Иоганн умер около десяти вечера от смертельного огнестрельного ранения. Его жизнь прервала пуля, выпущенная из пистолета труппфюрера 12-го штурма Вернера Каломбы во время отражения нападения нацистов на штаб-квартиру кёнигсбергских социал-демократов.
Неказистый серо-зеленый «фокке-вульф» с большими крыльями, расположенными высоко над фюзеляжем, медленно подкатывался к зданию кёнигсбергского аэропорта Девау. Подскакивая на неровностях рулежной дорожки, самолет с почти уже не вращающимся винтом развернулся и остановился напротив открытых дверей трех этажного здания аэропорта, напоминающего скорее выставочный павильон или загородную гостиницу. Построено оно было из красного кирпича в современном стиле – в виде трехступенчатого сооружения с плоской крышей и ажурной решеткой по краям каждого уступа.
Из портала в центре здания к самолету вышло несколько человек в строгих костюмах и двое в форме офицеров полиции. Им навстречу, ловко спустившись по выдвинутой из двери «фокке-вульфа» короткой лестнице, быстрым шагом направился невысокий человек в светлом плаще. Еле поспевая за ним, шел другой – с папкой, похоже, его помощник или секретарь.
В Кёнигсберг из Берлина прибыл старший правительственный советник, начальник политического отдела Министерства внутренних дел Пруссии Рудольф Дильс. Его сопровождал сотрудник этого же отдела Ганс Шнеппель.

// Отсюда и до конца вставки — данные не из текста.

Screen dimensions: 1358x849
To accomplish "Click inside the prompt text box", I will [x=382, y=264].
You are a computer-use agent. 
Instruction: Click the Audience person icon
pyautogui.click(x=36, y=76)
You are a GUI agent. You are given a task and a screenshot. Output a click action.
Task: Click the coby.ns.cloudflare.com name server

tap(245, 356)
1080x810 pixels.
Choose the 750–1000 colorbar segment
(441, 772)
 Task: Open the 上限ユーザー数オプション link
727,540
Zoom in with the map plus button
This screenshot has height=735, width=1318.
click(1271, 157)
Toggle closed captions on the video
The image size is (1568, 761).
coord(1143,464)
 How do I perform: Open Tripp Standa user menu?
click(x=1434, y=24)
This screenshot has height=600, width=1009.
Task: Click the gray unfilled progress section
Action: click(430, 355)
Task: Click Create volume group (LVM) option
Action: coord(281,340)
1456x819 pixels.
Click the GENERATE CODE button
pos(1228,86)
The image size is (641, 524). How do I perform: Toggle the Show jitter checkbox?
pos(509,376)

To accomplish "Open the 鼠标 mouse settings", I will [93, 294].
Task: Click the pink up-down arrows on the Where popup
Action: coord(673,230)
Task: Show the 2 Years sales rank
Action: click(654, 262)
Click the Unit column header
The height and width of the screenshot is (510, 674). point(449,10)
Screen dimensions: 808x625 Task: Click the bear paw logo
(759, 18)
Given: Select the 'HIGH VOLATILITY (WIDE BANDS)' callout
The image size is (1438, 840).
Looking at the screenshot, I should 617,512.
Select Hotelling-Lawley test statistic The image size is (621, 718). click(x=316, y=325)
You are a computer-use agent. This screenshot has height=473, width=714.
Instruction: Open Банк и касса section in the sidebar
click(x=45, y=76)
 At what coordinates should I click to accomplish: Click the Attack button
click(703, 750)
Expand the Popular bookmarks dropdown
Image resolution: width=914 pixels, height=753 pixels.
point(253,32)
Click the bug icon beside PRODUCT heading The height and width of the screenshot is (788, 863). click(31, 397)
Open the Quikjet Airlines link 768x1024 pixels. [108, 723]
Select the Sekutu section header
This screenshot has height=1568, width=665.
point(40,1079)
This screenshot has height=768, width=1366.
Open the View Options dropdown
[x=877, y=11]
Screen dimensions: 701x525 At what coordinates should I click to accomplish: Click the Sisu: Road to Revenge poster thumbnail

– Приветствую вас, господин советник. – Встречающий, а им был Герхард Титце, полицай-президент Восточной Пруссии, протянул руку своему берлинскому начальнику. – Как добрались? Не укачало вас над морем?
Здание аэропорта Девау
Дильс хмуро посмотрел на полицай-президента и, немного поколебавшись, сказал:
– Едем прямо к вам. У меня слишком мало времени. – И, указав на своего сотрудника, добавил: – Доктор Шнеппель будет работать со следователями. Создайте для него приемлемые условия.
Новенький «опель» с полицейскими номерами резко тронул с места. Следом за ним к выездным воротам последовал второй автомобиль. Сделав левый поворот, машины выехали на Кёнигсаллее
[72] и помчались в сторону города. По краям усаженной липами дороги мелькали домики под черепичными крышами, сады и палисадники.